Between January 2013 and February 2017, researchers at the National Institute for Occupational Safety and Health documented 416 coal miners with the condition. Prior to the discovery, researchers largely thought that black lung cases were a thing of the past. Diagnoses have been rare since the late 1990s
The clinics, run by Stone Mountain Health Services, would typically see five to seven cases each year, Ron Carson, who directs Stone Mountain’s black lung program told NPR. Now, the clinics see that many in two weeks, he said. And in the past year, they’ve diagnosed 154 cases.
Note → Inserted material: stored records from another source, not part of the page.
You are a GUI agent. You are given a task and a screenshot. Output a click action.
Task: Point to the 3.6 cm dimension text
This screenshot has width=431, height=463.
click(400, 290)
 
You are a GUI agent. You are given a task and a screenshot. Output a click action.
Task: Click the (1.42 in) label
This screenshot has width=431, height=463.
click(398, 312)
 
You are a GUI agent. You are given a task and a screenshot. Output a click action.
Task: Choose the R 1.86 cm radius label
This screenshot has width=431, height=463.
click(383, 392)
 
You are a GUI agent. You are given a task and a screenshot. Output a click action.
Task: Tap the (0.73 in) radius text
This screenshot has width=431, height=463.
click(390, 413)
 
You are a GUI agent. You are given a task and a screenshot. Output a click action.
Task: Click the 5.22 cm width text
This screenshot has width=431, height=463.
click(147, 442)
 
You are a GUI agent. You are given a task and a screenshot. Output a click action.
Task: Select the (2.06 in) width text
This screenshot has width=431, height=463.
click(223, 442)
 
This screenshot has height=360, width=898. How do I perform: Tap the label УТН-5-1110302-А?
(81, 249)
“That’s an indication that it’s not slowing down,” Carson said. “We are seeing something that we haven’t seen before.”
In the study, co-authored by Carson, researchers also noted that the disease is more severe than in the past. Many of those diagnosed had worked in the mines for less than 20 years yet had severe, rapidly progressing disease. “Miners are dying at a much younger age,” Carson said.
According to an investigation by NPR, the skyrocketing case numbers and increasing disease severity may be due to longer shifts and mining thinner strips of coal, which can create more dust.
Black lung is caused by exposure to coal dust. The dust builds up in the lungs and causes inflammation, fibrosis, and eventual tissue death. The disease is fatal and can only be cured with a lung transplant.
In 2016, new federal protections for coal miners were fully implemented. These included decreases in allowable dust levels as well as improved dust monitoring. The authors of the new study note that they’ll need more case surveillance in the future to determine if these protections are effective.